We recently created a Dataflow Job and Pipeline within the Google Cloud Console.
For record-keeping purposes, I want to record the gcloud
equivalent commands for both the job and pipeline.
I managed to determine the gcloud
equivalent command for the Dataflow Job, but I am unable to figure out how to create the gcloud
equivalent for the Dataflow Pipeline.
Sample Dataflow Job Gcloud command:
gcloud dataflow jobs run sample_dataflow_job --gcs-location gs://dataflow-templates-us-east1/latest/Jdbc_to_BigQuery --region us-east1 --num-workers 2 --staging-location gs://dataflow_single_region_us/writingdirectory --subnetwork https://www.googleapis.com/compute/v1/projects/sample-project/regions/us-east1/subnetworks/project_network --disable-public-ips --parameters connectionURL=jdbc:mysql://psql.gcp.sample.net:6033/sample,driverClassName=com.mysql.cj.jdbc.Driver,query=select * from datab,outputTable=bigquerytable:sample.sample_DataFlow_1,driverJars=gs://dataflow_single_region_us/jdbc_driver,bigQueryLoadingTemporaryDirectory=gs://dataflow_single_region_us/bigqueryloading,username=johnsmith,password=Password1
Any ideas how I can get the gcloud
command for the Dataflow Pipeline solution?

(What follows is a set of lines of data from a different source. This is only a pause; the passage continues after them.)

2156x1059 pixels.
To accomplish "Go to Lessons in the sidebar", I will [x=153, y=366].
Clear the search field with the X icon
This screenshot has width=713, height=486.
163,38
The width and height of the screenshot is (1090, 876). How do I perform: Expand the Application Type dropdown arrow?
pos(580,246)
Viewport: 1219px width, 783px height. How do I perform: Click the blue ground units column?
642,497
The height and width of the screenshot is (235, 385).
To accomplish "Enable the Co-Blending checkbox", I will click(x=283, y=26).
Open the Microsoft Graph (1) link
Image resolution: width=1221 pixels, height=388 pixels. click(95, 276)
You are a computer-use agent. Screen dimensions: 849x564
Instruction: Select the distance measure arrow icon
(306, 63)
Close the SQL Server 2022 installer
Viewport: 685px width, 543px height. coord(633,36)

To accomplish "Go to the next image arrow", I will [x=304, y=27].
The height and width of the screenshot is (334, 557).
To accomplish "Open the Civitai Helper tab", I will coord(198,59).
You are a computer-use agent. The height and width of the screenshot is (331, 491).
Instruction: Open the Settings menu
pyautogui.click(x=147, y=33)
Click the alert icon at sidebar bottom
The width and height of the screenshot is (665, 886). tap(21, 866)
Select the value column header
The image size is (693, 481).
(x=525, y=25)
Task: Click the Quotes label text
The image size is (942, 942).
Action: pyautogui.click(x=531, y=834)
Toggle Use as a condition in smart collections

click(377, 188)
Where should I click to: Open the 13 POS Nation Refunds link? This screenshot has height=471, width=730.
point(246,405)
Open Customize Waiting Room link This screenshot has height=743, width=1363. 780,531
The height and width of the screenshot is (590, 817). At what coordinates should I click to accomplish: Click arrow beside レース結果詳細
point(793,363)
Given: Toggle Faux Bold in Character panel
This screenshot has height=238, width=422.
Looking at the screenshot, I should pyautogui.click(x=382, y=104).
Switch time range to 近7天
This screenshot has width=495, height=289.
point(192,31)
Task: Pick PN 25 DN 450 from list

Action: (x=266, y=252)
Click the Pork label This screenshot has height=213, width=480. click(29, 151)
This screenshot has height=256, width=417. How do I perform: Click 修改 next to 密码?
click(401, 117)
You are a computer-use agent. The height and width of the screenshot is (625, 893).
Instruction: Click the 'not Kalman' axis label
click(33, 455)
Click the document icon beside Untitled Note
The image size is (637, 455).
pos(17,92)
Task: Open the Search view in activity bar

I dig a bit on cloud sdk documentation and found that the feature was released a couple of days ago, please check Google Cloud CLI - Release Notes about cloud datapipelines
. Still, it's in beta. You can check gcloud beta datapipelines page for additional details.
As this feature is still in beta
it may have limited support. It's not recommended to use this in production environments and it's only for testing at the moment. For now, I think we will have to wait until it's fully released.